DESCRIPTION (provided by applicant): This project is based on recently acquired data demonstrating a role for (FosB and other antagonists to FosB and the AP1 transcriptional machinery in the central nervous system to regulate on the one hand bone formation and on the other hand energy expenditure and fat. We had partially explored the link between the bone and fat phenotypes of mice overexpressing (FosB (Kveiborg et al., 2004; Sabatakos et al., 2000). However, two of our recent studies, one published last month (Rowe et al., 2009) and one being prepared for submission (see Appendix ASBMR Abstract, 2009), have generated some very exciting new data which in our view deserve further investigation and could lead to highly innovative findings with significant implications not only in osteoporosis but also in obesity and diabetes. Briefly, the first study demonstrated that ENO2-(FosB mice, which have high bone mass, exhibited an increase in energy expenditure leading to a decrease in adipocyte size and thereby fat mass. This was associated with decreased insulin levels, increased insulin sensitivity and better glucose tolerance. Since targeting (FosB to adipocytes failed to mimic the phenotype, we then turned to the central regulation of energy. In the second study, targeted expression of (FosB or a constructed AP1 antagonist (Dominant Negative JunD) in the ventral portion of the hypothalamus recapitulated the entire phenotype of mice overexpressing (FosB under the control of the ENO2 promoter, inducing an increase in energy expenditure, decreased physical activity, decreased fat mass and markedly increased bone formation and bone mass. The Specific Aim of this application are therefore to identify the neuronal circuit(s) affected by the hypothalamic expression of (FosB (or engineered DNJunD), antagonists of the AP1 family of transcription factors, which lead to strong induction of bone formation with an increase in energy expenditure and a subsequent reduction in fat mass. The experiments proposed in this application could therefore lead to the identification of novel pathways regulating bone formation and novel targets for drug discovery, potentially allowing new approaches for anabolic therapeutic intervention in osteoporosis, but could also shed some light on the pathophysiology of Obesity and Diabetes.

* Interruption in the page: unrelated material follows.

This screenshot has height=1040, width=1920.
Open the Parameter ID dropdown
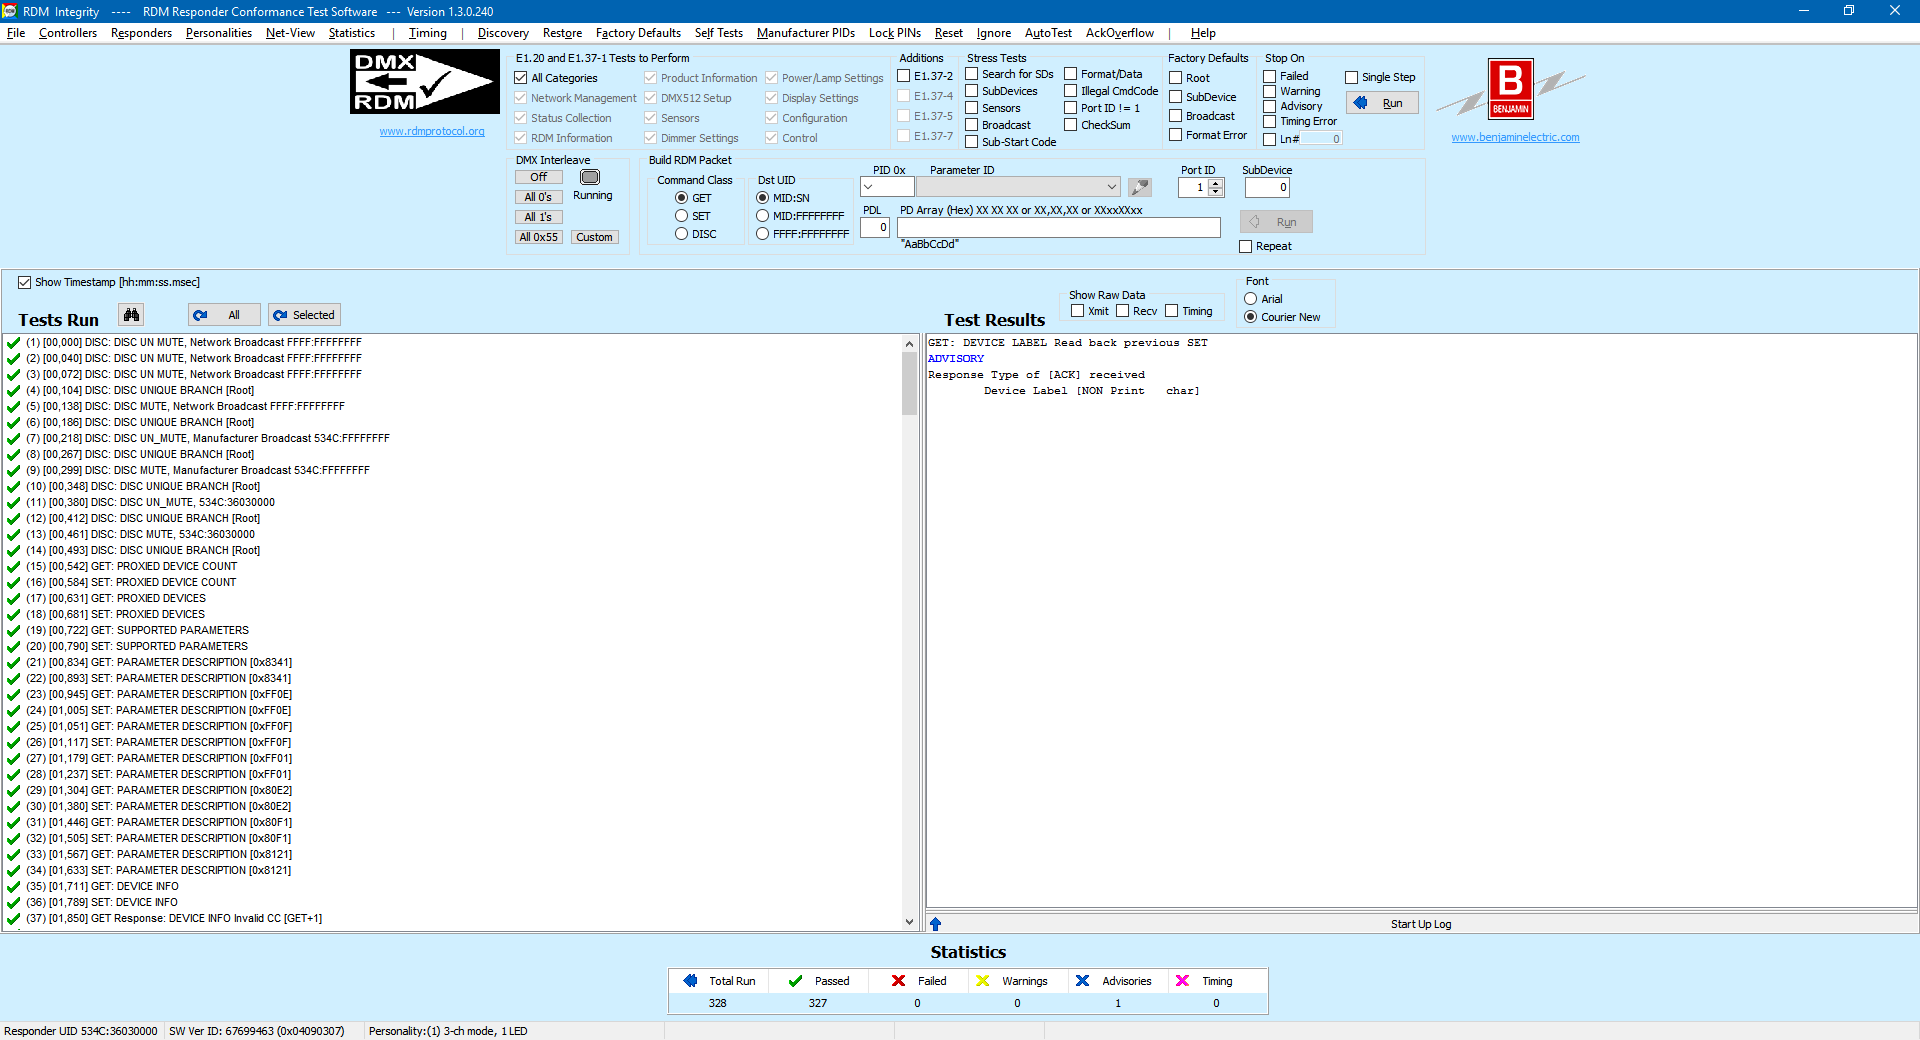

描述(申请人提供)：该项目基于最近获得的数据，证明了FosB和其他对FosB和AP1转录机制的拮抗剂在中枢神经系统中一方面调节骨形成，另一方面调节能量消耗和脂肪的作用。我们已经部分地探索了过度表达的小鼠的骨骼和脂肪表型之间的联系(FosB(Kveiborg等人，2004年；Sabatakos等人，2000年)。然而，我们最近的两项研究，一项是上个月发表的(Rowe等人，2009年)，另一项正在准备提交(见附录ASBMR摘要，2009)，已经产生了一些非常令人兴奋的新数据，在我们看来，这些数据值得进一步研究，并可能导致高度创新的发现，不仅对骨质疏松症，而且对肥胖和糖尿病都有重大影响。简而言之，第一项研究表明，具有高骨量的ENO2-(FosB)小鼠表现出能量消耗的增加，导致脂肪细胞大小减少，从而减少脂肪质量。这与胰岛素水平降低、胰岛素敏感性增加和更好的葡萄糖耐量有关。由于靶向(FosB到脂肪细胞)不能模拟表型，我们随后转向能量的中央调节。在第二项研究中，在下丘脑腹侧部分靶向表达(FosB或构建的AP1拮抗剂(显性负Jund))的小鼠概括了在ENO2启动子控制下过度表达的小鼠的整个表型(FosB)，导致能量消耗增加，体力活动减少，脂肪质量减少，骨形成和骨量显著增加。因此，这项应用的特定目的是确定受下丘脑(FosB或工程化DNJunD)转录因子家族拮抗剂(FosB或DNJunD)影响的神经元回路(FosB或DNJunD)，这些转录因子可导致强烈的骨形成诱导，从而增加能量消耗和随后减少脂肪质量。因此，本申请中提出的实验可能导致发现调控骨形成的新途径和药物发现的新靶点，可能为骨质疏松症的合成代谢治疗干预提供新的方法，但也可能对肥胖和糖尿病的病理生理学有所了解。